- Task goal -
Reproduce the records below exactly from their first line through the line containing "Task: Click the", omitting all pictures.

[Recorded information Boundary: Start]

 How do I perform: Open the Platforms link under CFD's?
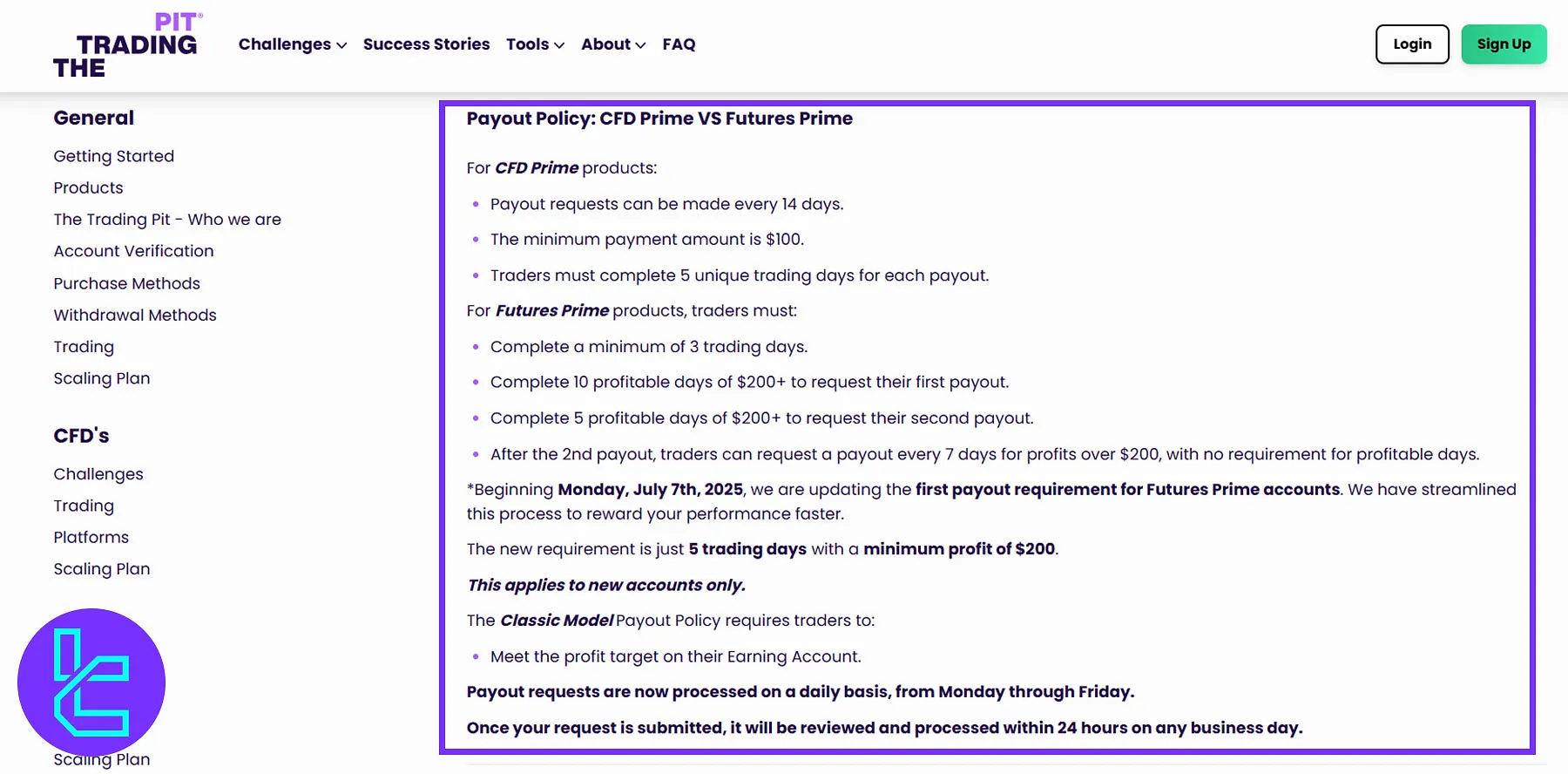[x=91, y=537]
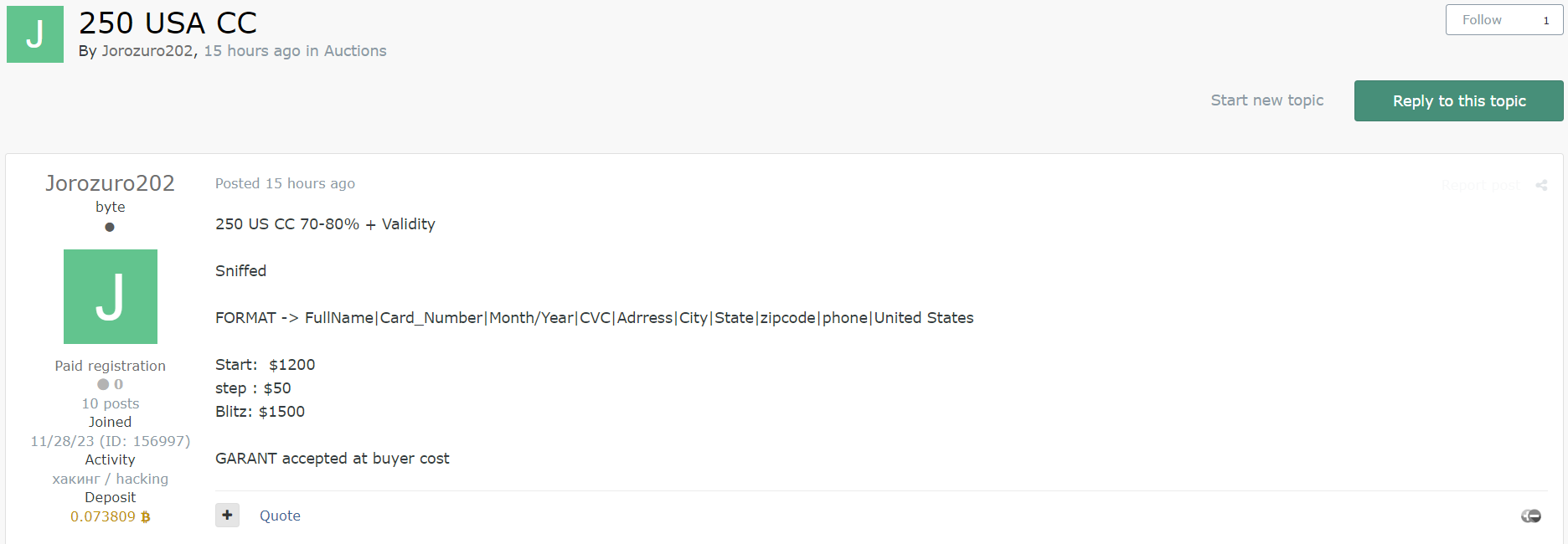Click the Posted 15 hours ago timestamp
The image size is (1568, 544).
pyautogui.click(x=285, y=183)
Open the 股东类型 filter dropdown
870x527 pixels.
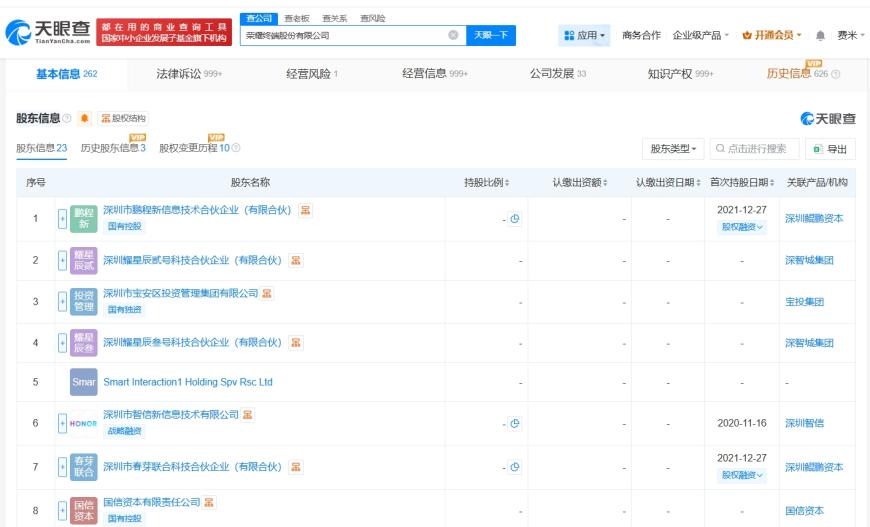[673, 149]
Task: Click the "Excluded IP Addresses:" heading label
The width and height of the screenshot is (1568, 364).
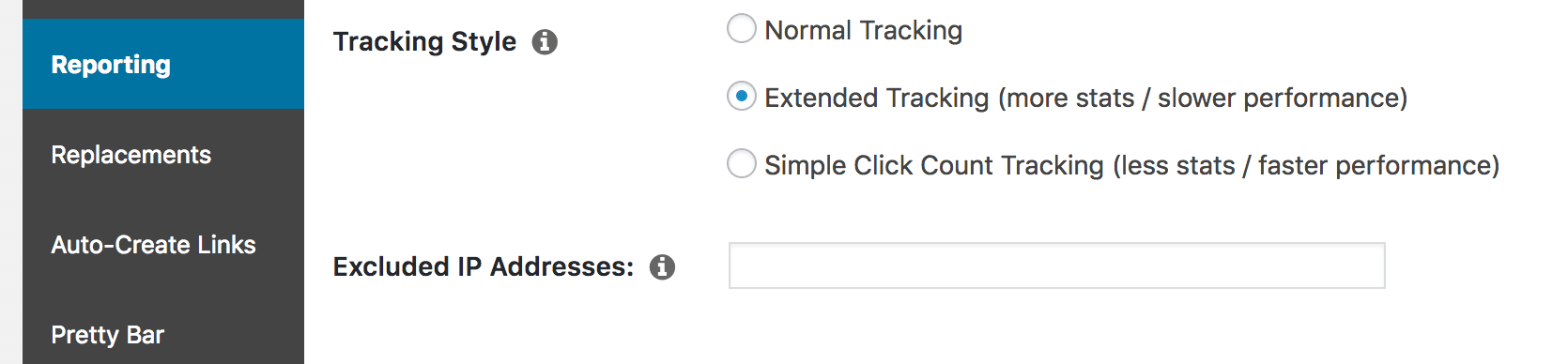Action: pos(484,267)
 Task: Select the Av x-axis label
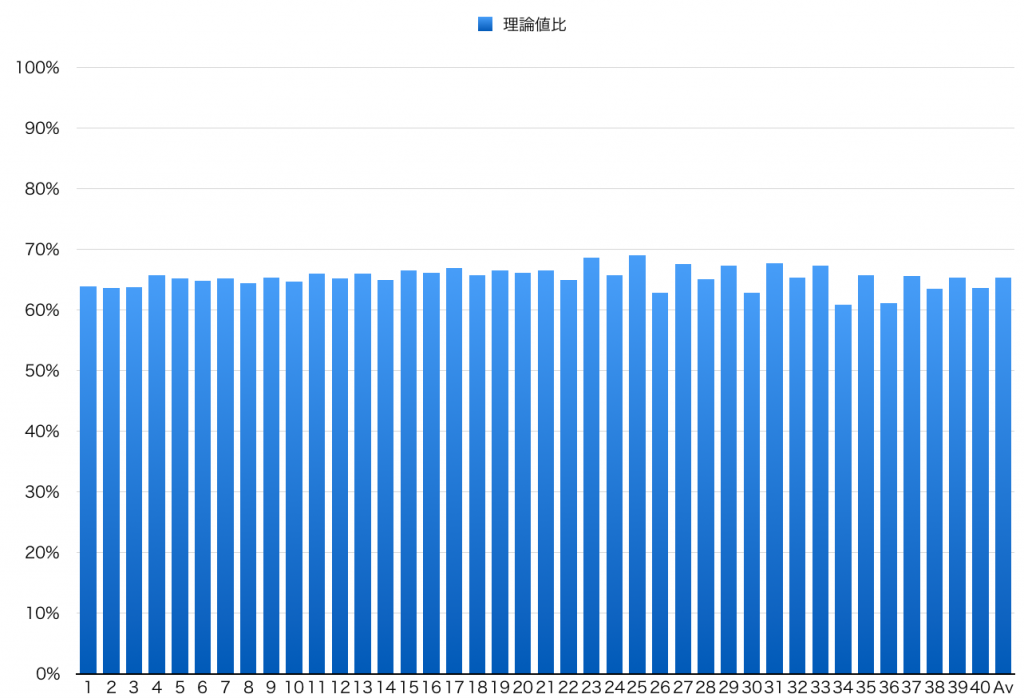[x=1003, y=687]
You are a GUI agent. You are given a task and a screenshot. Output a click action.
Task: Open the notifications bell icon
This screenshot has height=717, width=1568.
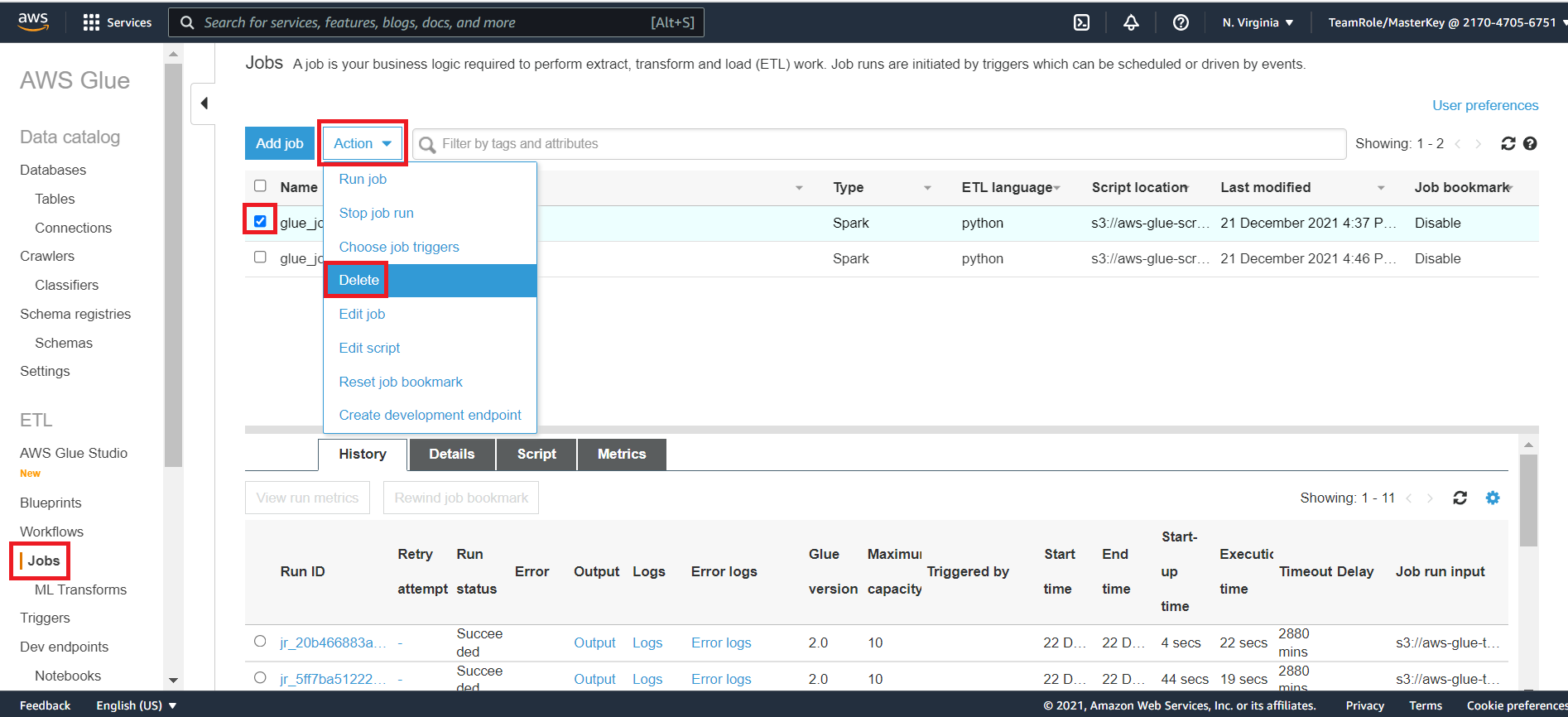[1131, 22]
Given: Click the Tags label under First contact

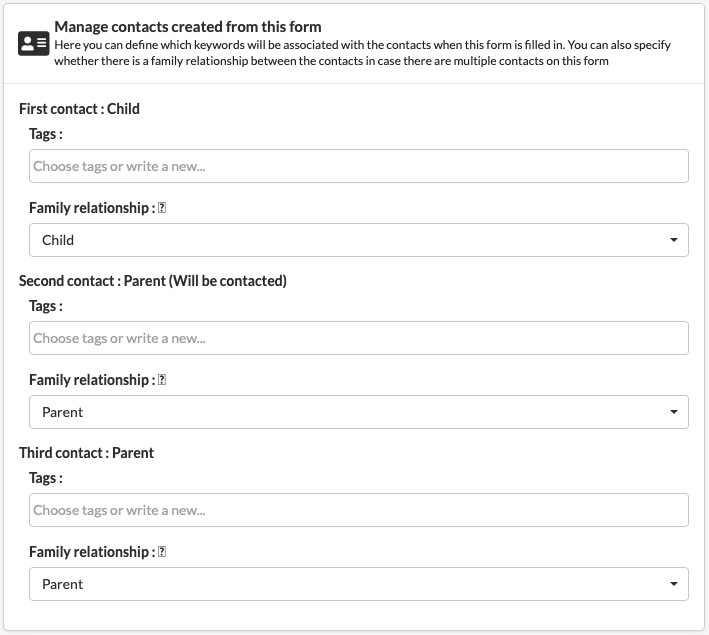Looking at the screenshot, I should (x=46, y=134).
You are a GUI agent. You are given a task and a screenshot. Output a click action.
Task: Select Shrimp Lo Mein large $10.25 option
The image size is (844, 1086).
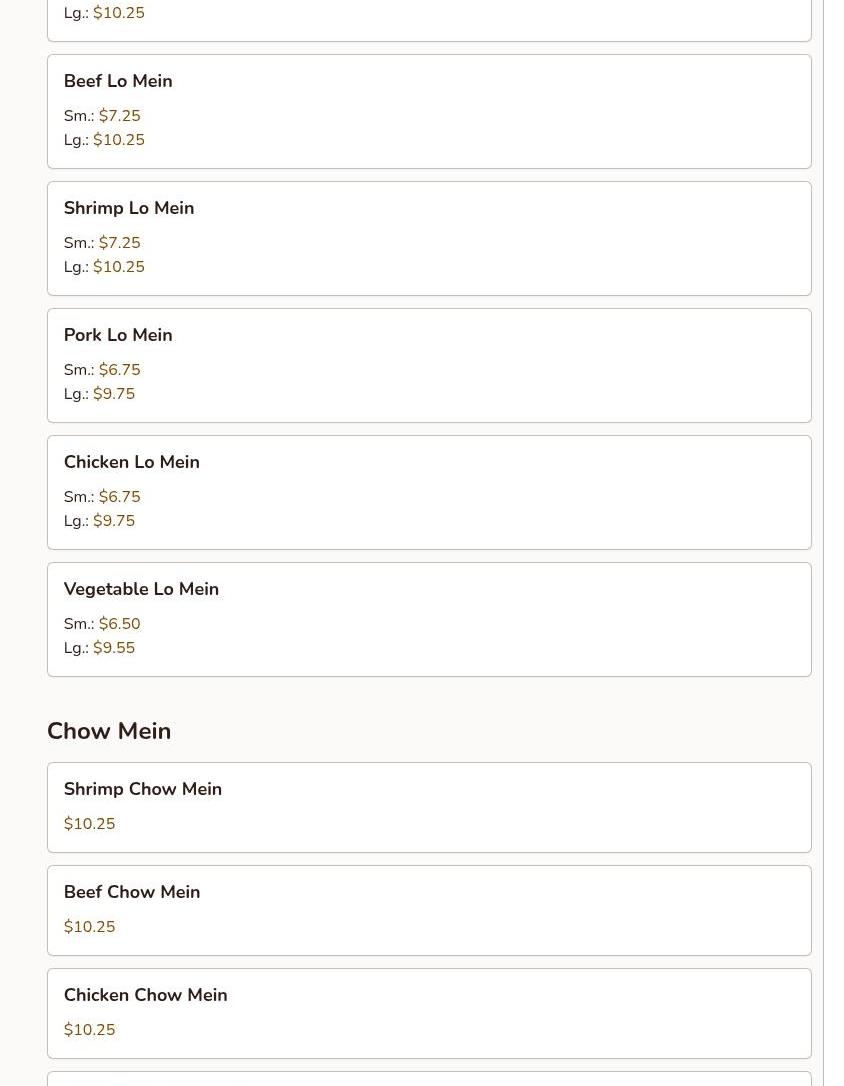105,267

[Recorded information Boundary: End]

- Output for this exercise -
 How do I perform: Open the Platforms link under CFD's?
[x=91, y=537]
Click the Posted 15 hours ago timestamp
The image size is (1568, 544).
pyautogui.click(x=285, y=183)
Open the 股东类型 filter dropdown
870x527 pixels.
[673, 149]
Task: Click the "Excluded IP Addresses:" heading label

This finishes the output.